*** Dataset excerpts Section Begins ***

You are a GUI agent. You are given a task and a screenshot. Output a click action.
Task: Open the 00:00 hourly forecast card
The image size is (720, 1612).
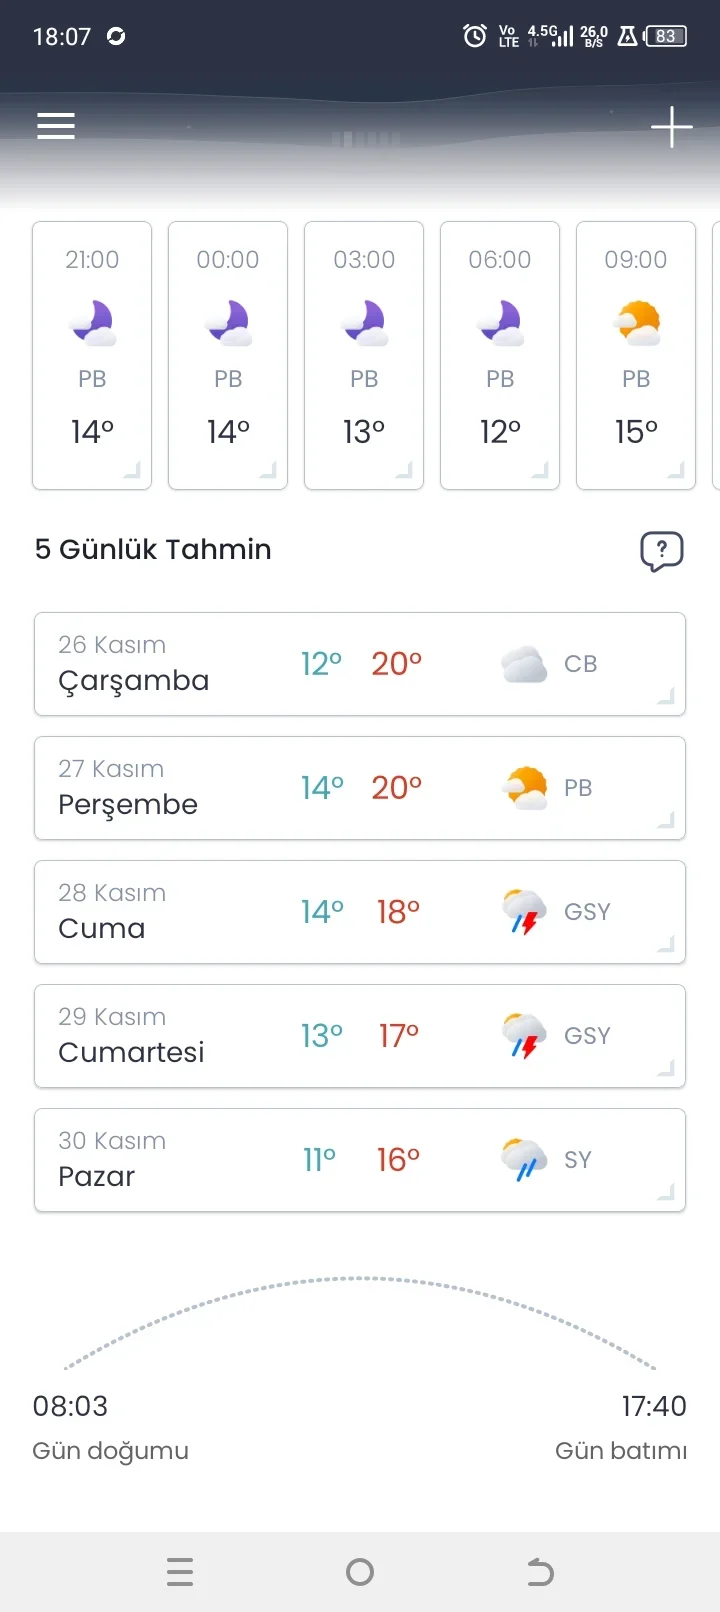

*** Dataset excerpts Section Ends ***
*** Dataset excerpts Section Begins ***

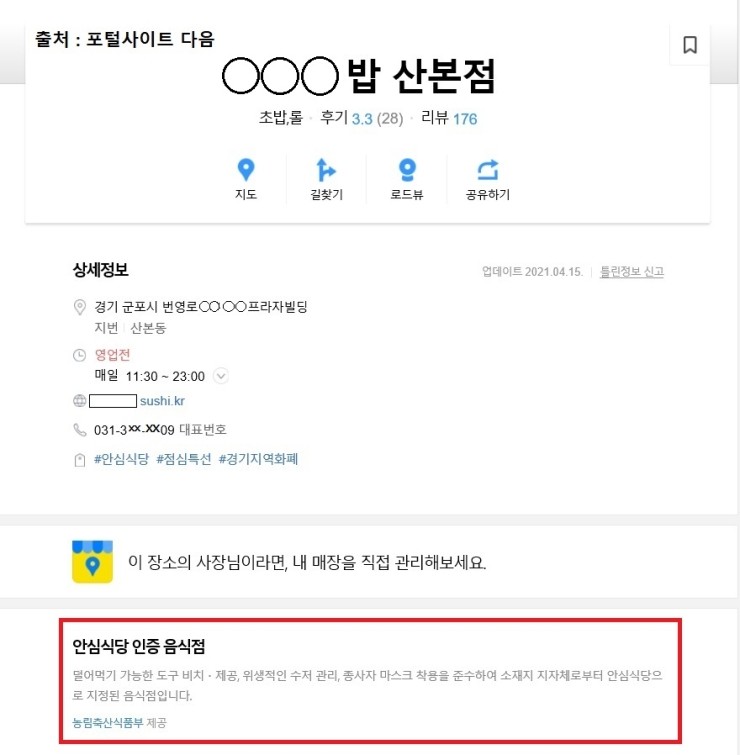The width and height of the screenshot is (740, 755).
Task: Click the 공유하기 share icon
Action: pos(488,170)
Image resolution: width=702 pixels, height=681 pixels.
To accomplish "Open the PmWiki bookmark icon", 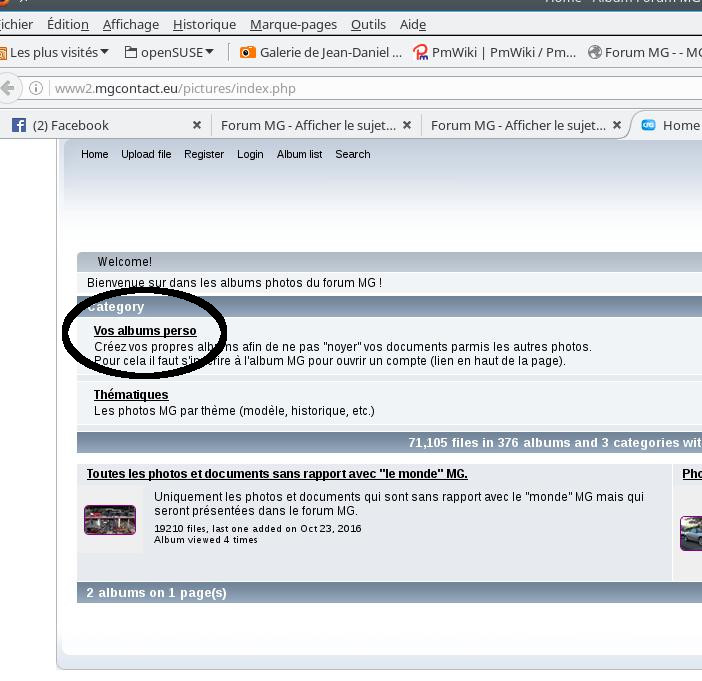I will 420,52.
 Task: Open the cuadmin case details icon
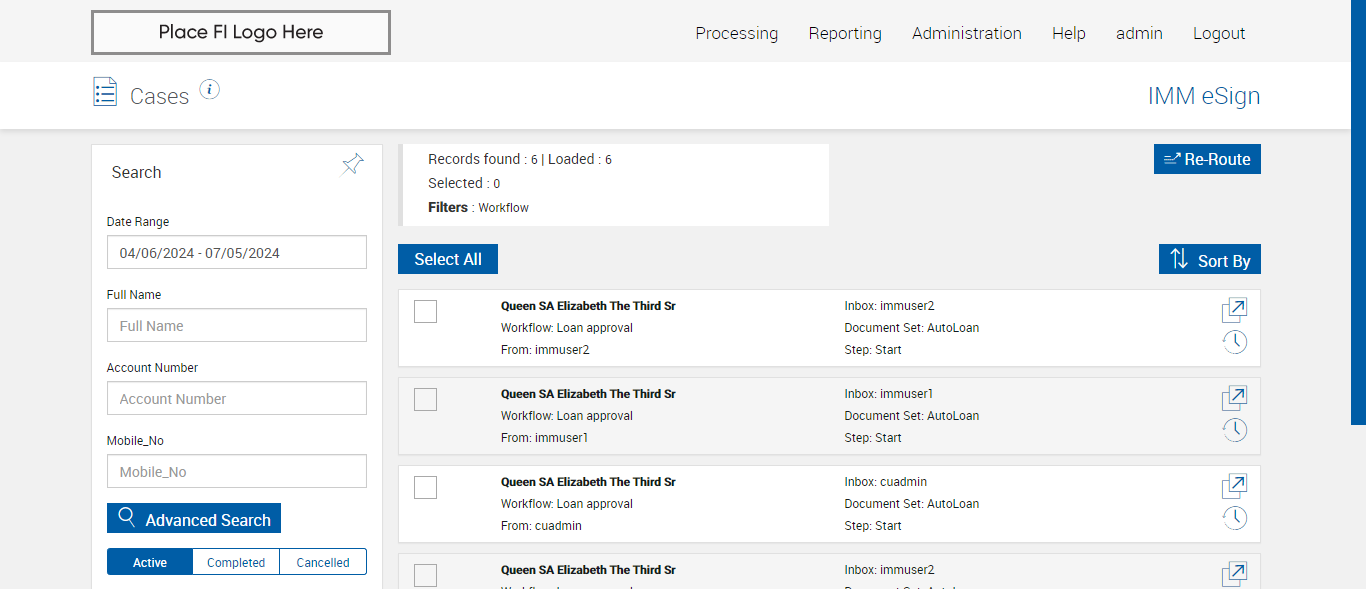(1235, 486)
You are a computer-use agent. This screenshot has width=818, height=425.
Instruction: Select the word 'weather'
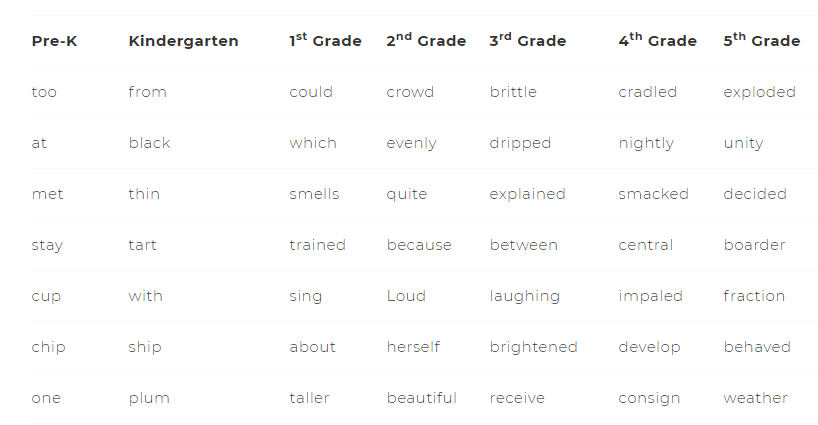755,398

*** Dataset excerpts Section Ends ***

What is being asked: Look back at the entries above. Retype the line with "Task: Open the 00:00 hourly forecast card", the line with "The image size is (720, 1612).", and all lines in between.

Exercise solution:
Task: Open the 00:00 hourly forecast card
The image size is (720, 1612).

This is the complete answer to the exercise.